• Task item:
Please copy every record exactly as it is written.

• Working data:
%%

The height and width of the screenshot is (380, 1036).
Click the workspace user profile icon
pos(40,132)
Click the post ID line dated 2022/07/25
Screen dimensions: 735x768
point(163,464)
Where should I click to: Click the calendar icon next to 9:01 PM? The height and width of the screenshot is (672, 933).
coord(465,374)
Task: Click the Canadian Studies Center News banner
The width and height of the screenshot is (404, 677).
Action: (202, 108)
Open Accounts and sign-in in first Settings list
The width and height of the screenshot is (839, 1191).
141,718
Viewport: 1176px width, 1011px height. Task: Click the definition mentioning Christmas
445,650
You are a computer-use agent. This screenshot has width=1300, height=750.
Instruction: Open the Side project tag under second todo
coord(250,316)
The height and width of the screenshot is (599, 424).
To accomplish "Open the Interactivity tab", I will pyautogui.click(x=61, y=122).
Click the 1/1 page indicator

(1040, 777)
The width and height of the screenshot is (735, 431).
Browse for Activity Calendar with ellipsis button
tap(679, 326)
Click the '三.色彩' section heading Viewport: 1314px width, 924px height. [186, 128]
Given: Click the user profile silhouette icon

%%

• Your response:
The height and width of the screenshot is (380, 1036).
Click the workspace user profile icon
pos(40,132)
Click the post ID line dated 2022/07/25
Screen dimensions: 735x768
point(163,464)
Where should I click to: Click the calendar icon next to 9:01 PM? The height and width of the screenshot is (672, 933).
coord(465,374)
Task: Click the Canadian Studies Center News banner
The width and height of the screenshot is (404, 677).
Action: (202, 108)
Open Accounts and sign-in in first Settings list
The width and height of the screenshot is (839, 1191).
141,718
Viewport: 1176px width, 1011px height. Task: Click the definition mentioning Christmas
445,650
You are a computer-use agent. This screenshot has width=1300, height=750.
Instruction: Open the Side project tag under second todo
coord(250,316)
The height and width of the screenshot is (599, 424).
To accomplish "Open the Interactivity tab", I will pyautogui.click(x=61, y=122).
Click the 1/1 page indicator

(1040, 777)
The width and height of the screenshot is (735, 431).
Browse for Activity Calendar with ellipsis button
tap(679, 326)
Click the '三.色彩' section heading Viewport: 1314px width, 924px height. [186, 128]
Given: Click the user profile silhouette icon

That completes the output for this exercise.